When you find yourself in a sea of debt, owing payments to multiple creditors and paying a variety of interest rates, it might make sense to consider a debt consolidation loan to help you with debt management. A consolidation loan, such as a personal loan, gives you the funds to pay off your existing debts. Instead of making multiple payments at various interest rates, you’ll make a single monthly payment each month toward paying off the personal loan. Keep reading to find out the various options and the steps for getting a personal loan at the best possible rate.
Steps for Getting a Personal Loan for Debt Consolidation
Although many avenues exist for getting a personal loan, take the time to research the best option for your situation. Borrowers with higher credit scores qualify for better loan terms, and borrowers who have a less-than-stellar credit history will have to shop around to find the most favorable offer in terms of loan amounts, interest rates and fees.
Here are the directions for how to consolidate debt with a personal loan:
1. Check Your Credit Reports and Credit Score
Before you start looking for a loan, know your credit score. Each lender has its own credit requirements for borrowers, but all lenders will check your credit.
You should know in advance whether your credit report has any negative information. Federal law entitles you to a free copy of your credit report from each of the three main credit bureaus — Equifax, Experian and TransUnion — every 12 months, which you can order online from AnnualCreditReport.com. You can also get your credit score for free from your credit card company, bank or a free online service such as Credit Sesame or Credit Karma.
2. List Your Loan and Credit Card Balances
Include the annual percentage rates and monthly payments for each debt you owe to understand how much money you need to borrow.
3. Look for Lenders That Make Personal Loans in the Amount You Need
For example, Wells Fargo offers personal loans for debt consolidation in amounts from $3,000 to $100,000. For borrowers with excellent credit, a credit card consolidation to a single 0% APR credit card might be an option. For borrowers with good credit, the peer-to-peer lending platform Prosper offers personal loans from $2,000 to $35,000. In addition, credit unions often have lower requirements than banks for consolidation loans.
4. Shop Around for Lenders With the Most Favorable Interest Rates
Lending Club, which offers personal loan rates from 5.99% APR to 35.89% APR, lets you check your rate online with no impact to your credit score. SoFi, which offers fixed personal loan rates at 5.49% APR with autopay, also allows you to check your rate risk-free.
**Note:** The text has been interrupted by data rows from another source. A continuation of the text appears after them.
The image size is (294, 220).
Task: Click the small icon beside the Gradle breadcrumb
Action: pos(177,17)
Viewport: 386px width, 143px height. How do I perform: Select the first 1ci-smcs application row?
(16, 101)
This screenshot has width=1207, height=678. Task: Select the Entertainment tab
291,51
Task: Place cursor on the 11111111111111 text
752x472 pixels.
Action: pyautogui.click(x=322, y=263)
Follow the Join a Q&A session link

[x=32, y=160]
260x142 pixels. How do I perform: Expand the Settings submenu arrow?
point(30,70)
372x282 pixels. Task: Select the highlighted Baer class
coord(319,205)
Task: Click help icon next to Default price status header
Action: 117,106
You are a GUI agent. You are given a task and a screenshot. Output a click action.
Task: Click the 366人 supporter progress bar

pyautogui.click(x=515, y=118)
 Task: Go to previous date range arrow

5. Use a Debt Consolidation Calculator
Enter the debts you want to consolidate into an online debt consolidation calculator to see how a personal loan can benefit you. Although having a single monthly payment will save you time, it’s also important to find a loan with favorable rates and terms.
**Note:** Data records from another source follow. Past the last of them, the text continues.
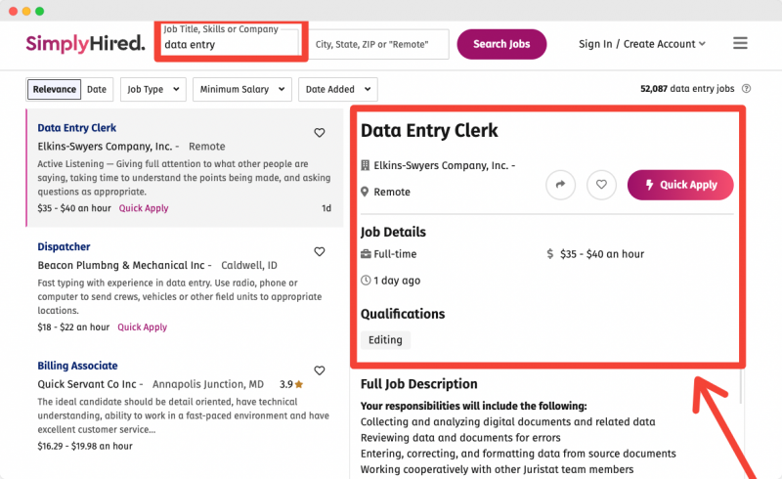The height and width of the screenshot is (479, 782).
Task: Open Billing Associate job title link
Action: click(x=77, y=366)
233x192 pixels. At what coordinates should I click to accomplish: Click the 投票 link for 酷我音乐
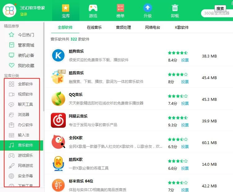click(185, 82)
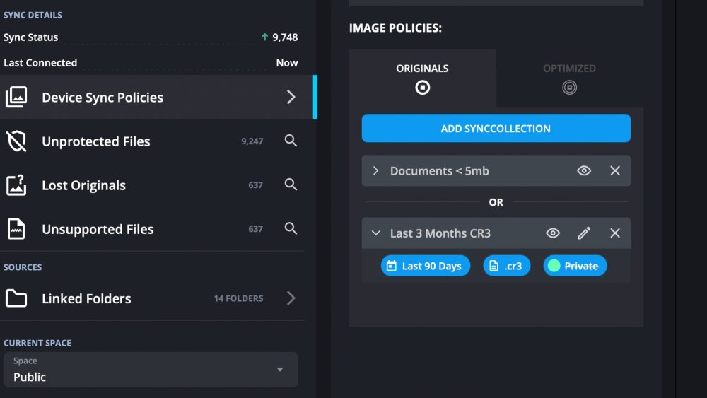Open search for Unsupported Files
707x398 pixels.
click(291, 229)
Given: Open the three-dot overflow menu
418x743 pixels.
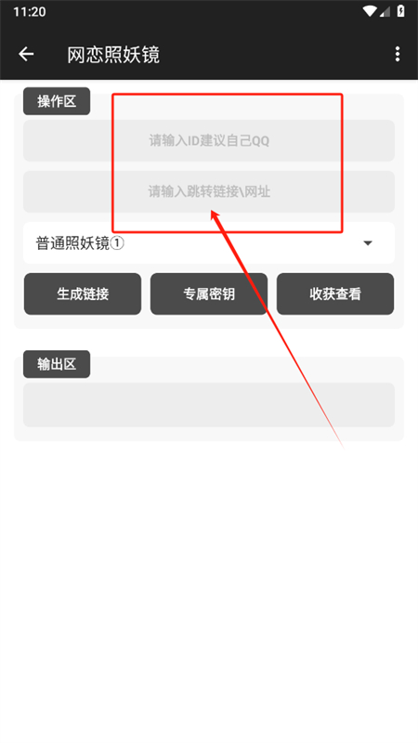Looking at the screenshot, I should [398, 55].
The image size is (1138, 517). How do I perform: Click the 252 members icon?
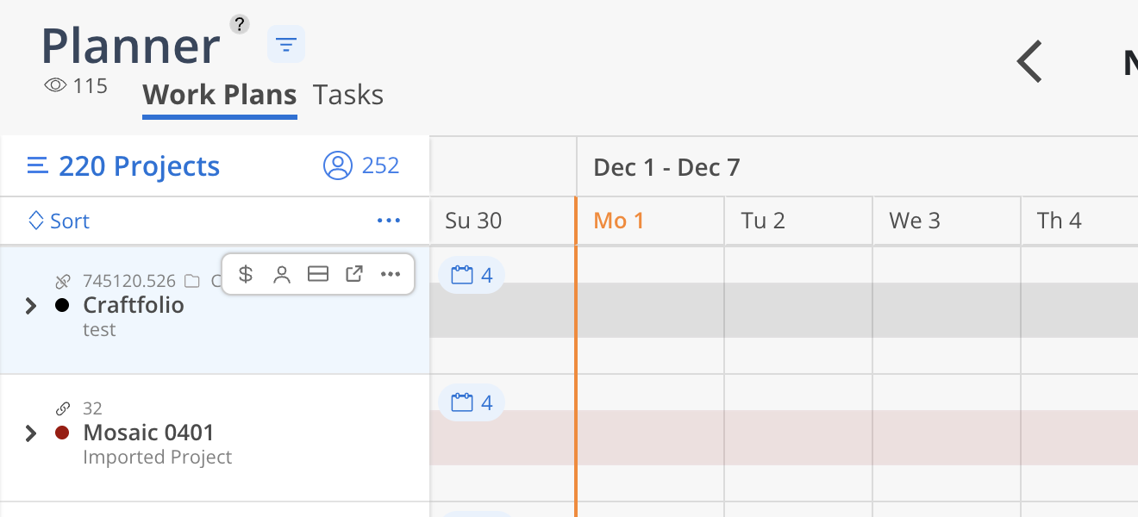tap(338, 165)

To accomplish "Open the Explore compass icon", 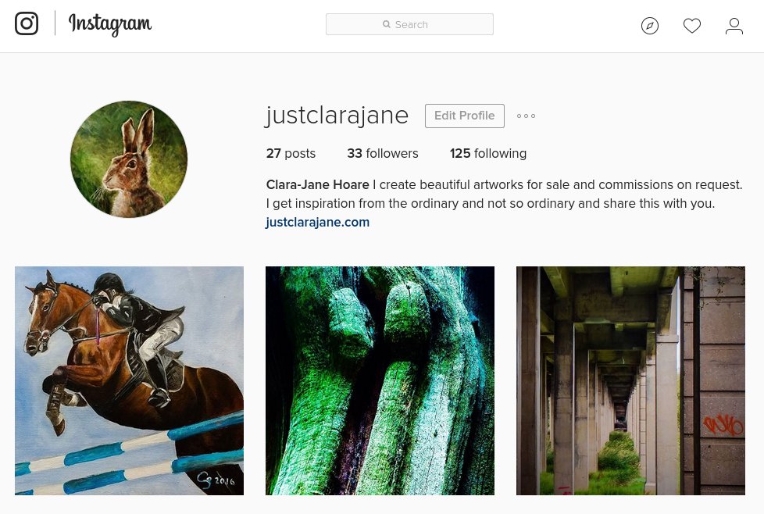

6. Apply for the Best Loan for Your Situation
Once you’ve shopped around and decided on a loan, apply for it and use the funds to pay off your existing debts.
7. Don’t Rack Up Additional Debt
After you’ve paid off your debts, it might be tempting to use some of your newly available credit to make purchases. Although it’s understandable that you might want to keep your credit cards in play, it’s unwise to charge purchases you can’t easily pay off each month. Charging up your paid-off cards will land you back in a sea of debt.
8. Keep Your Old Accounts Open
Resist the urge to cIose the credit card accounts you pay off. Part of your credit score depends on the length of your credit history, so the longer you’ve had an account, the better it can be for your credit score.
Whether you need a personal loan for credit card debt consolidation or to pay off a mix of loans and credit cards, shop around for the best personal loan rates you qualify for. And remember — just because you consolidate your debt doesn’t mean you’ll pay less in the long run. Although the loan might reduce your payment, a longer term can mean you’ll pay more interest over the life of the loan.